(Work item A) In the post on rbd export-diff, condense the paragraph beginning "For a specific vm image" into a short list that keeps its main facts.

(Text under study)
# # # #

Hi Sage and Jason,

My company is building backup system based on rbd export-diff and
import-diff cmds.

However, in recent test we found some strange behaviors of cmd export-diff.
long words in short: sometimes repeatedly executing rbd export-diff
–from-snap snap1 image@snap2 -|md5sum, and md5sum returns different values.

The details are:

We used two ceph rbd clusters: A for online vms usage and B for backup

For a specific vm image, this image is cloned from a parent image. And
initially our backup system will do a full backup with rbd export/import
cmds. Then every day we will do incremental backup with rbd
export-diff/import-diff cmds.

The make sure the data consistency, we also do the md5 comparison of online
vm images@snapN and backup vm images@snapN.

Our test found some times for some vm images the md5 check is failed:
online vm images@snapN doesn’t match backup vm images@snapN.

To narrow this issue, we manually generated the incremental file generated
by rbd export-diff between the specific snaps and found its md5 didn’t
match the file generated by backup scripits.

Compared those two binary files we found only a little difference: some
bytes are not the same.

I doubt could this be an export-diff bug? As far as I know, if we create
two snaps, then the diffs between two snaps should always be the same. But
why export-diff doesn’t work as expected and return different md5 check?
Some corner case not well considered or anyone else has the same
experience? BTW, we did some fio io workload 24 hours in vms during the
backup test.

# # # #

(Work item B) In the rows, swap "coordinate pair" for "point" in the lines from the one containing "At what (x,y)" through the one containing "Looking at the". Give only those lines.

(Raw data)
# # # #

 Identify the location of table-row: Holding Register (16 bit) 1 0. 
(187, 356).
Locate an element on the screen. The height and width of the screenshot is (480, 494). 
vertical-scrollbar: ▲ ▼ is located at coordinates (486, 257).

# # # #

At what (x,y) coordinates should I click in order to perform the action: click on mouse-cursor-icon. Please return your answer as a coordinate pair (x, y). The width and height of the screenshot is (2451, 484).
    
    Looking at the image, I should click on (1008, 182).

# # # #

(Written solution A)
- The VM image is cloned from a parent image.
- The backup system first makes a full backup with the rbd export/import commands.
- After that, it makes an incremental backup every day with the rbd export-diff/import-diff commands.

(Written solution B)
At what (x,y) coordinates should I click in order to perform the action: click on mouse-cursor-icon. Please return your answer as a point (x, y). The width and height of the screenshot is (2451, 484).
    
    Looking at the image, I should click on (1008, 182).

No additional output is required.